Exercise instructions:
Each record beneath this line is to be copied exactly.

========

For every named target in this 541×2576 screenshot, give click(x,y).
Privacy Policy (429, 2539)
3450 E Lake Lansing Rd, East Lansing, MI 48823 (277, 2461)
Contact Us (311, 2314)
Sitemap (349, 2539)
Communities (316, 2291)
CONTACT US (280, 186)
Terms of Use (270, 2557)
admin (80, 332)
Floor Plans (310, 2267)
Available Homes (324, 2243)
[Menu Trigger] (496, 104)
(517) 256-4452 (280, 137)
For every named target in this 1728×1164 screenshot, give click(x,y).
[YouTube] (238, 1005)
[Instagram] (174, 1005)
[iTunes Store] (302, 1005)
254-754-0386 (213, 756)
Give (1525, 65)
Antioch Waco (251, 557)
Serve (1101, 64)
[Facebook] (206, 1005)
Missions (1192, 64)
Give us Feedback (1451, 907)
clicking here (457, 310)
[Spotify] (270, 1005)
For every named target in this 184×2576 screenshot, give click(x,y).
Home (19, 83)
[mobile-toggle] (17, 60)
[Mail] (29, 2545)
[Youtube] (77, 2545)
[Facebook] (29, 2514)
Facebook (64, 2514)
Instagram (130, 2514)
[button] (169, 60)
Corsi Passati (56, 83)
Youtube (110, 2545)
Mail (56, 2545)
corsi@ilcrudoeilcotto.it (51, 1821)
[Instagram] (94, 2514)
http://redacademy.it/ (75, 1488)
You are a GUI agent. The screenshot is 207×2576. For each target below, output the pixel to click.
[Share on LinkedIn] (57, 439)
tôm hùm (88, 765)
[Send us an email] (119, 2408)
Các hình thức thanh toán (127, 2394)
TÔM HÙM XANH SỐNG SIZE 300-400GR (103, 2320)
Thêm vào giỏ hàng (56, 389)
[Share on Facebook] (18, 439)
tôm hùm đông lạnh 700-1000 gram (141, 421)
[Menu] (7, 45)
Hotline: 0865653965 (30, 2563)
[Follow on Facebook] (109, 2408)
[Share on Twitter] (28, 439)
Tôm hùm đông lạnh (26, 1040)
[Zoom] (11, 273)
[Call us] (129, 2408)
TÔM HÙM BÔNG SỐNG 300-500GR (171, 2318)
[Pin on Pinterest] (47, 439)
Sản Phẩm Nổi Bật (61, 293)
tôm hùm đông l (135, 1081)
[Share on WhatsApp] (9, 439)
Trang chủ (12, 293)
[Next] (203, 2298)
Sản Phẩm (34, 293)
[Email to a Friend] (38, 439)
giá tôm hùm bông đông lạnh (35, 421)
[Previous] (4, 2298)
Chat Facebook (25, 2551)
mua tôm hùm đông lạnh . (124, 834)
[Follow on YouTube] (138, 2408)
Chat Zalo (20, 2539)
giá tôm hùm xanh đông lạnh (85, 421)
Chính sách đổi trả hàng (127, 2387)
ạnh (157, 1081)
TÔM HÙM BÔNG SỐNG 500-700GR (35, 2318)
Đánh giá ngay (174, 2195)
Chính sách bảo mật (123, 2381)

========

Exercise answer:
For every named target in this 541×2576 screenshot, give click(x,y).
Privacy Policy (429, 2539)
3450 E Lake Lansing Rd, East Lansing, MI 48823 (277, 2461)
Contact Us (311, 2314)
Sitemap (349, 2539)
Communities (316, 2291)
CONTACT US (280, 186)
Terms of Use (270, 2557)
admin (80, 332)
Floor Plans (310, 2267)
Available Homes (324, 2243)
[Menu Trigger] (496, 104)
(517) 256-4452 (280, 137)
For every named target in this 1728×1164 screenshot, give click(x,y).
[YouTube] (238, 1005)
[Instagram] (174, 1005)
[iTunes Store] (302, 1005)
254-754-0386 (213, 756)
Give (1525, 65)
Antioch Waco (251, 557)
Serve (1101, 64)
[Facebook] (206, 1005)
Missions (1192, 64)
Give us Feedback (1451, 907)
clicking here (457, 310)
[Spotify] (270, 1005)
For every named target in this 184×2576 screenshot, give click(x,y).
Home (19, 83)
[mobile-toggle] (17, 60)
[Mail] (29, 2545)
[Youtube] (77, 2545)
[Facebook] (29, 2514)
Facebook (64, 2514)
Instagram (130, 2514)
[button] (169, 60)
Corsi Passati (56, 83)
Youtube (110, 2545)
Mail (56, 2545)
corsi@ilcrudoeilcotto.it (51, 1821)
[Instagram] (94, 2514)
http://redacademy.it/ (75, 1488)
You are a GUI agent. The screenshot is 207×2576. For each target below, output the pixel to click.
[Share on LinkedIn] (57, 439)
tôm hùm (88, 765)
[Send us an email] (119, 2408)
Các hình thức thanh toán (127, 2394)
TÔM HÙM XANH SỐNG SIZE 300-400GR (103, 2320)
Thêm vào giỏ hàng (56, 389)
[Share on Facebook] (18, 439)
tôm hùm đông lạnh 700-1000 gram (141, 421)
[Menu] (7, 45)
Hotline: 0865653965 (30, 2563)
[Follow on Facebook] (109, 2408)
[Share on Twitter] (28, 439)
Tôm hùm đông lạnh (26, 1040)
[Zoom] (11, 273)
[Call us] (129, 2408)
TÔM HÙM BÔNG SỐNG 300-500GR (171, 2318)
[Pin on Pinterest] (47, 439)
Sản Phẩm Nổi Bật (61, 293)
tôm hùm đông l (135, 1081)
[Share on WhatsApp] (9, 439)
Trang chủ (12, 293)
[Next] (203, 2298)
Sản Phẩm (34, 293)
[Email to a Friend] (38, 439)
giá tôm hùm bông đông lạnh (35, 421)
[Previous] (4, 2298)
Chat Facebook (25, 2551)
mua tôm hùm đông lạnh . (124, 834)
[Follow on YouTube] (138, 2408)
Chat Zalo (20, 2539)
giá tôm hùm xanh đông lạnh (85, 421)
Chính sách đổi trả hàng (127, 2387)
ạnh (157, 1081)
TÔM HÙM BÔNG SỐNG 500-700GR (35, 2318)
Đánh giá ngay (174, 2195)
Chính sách bảo mật (123, 2381)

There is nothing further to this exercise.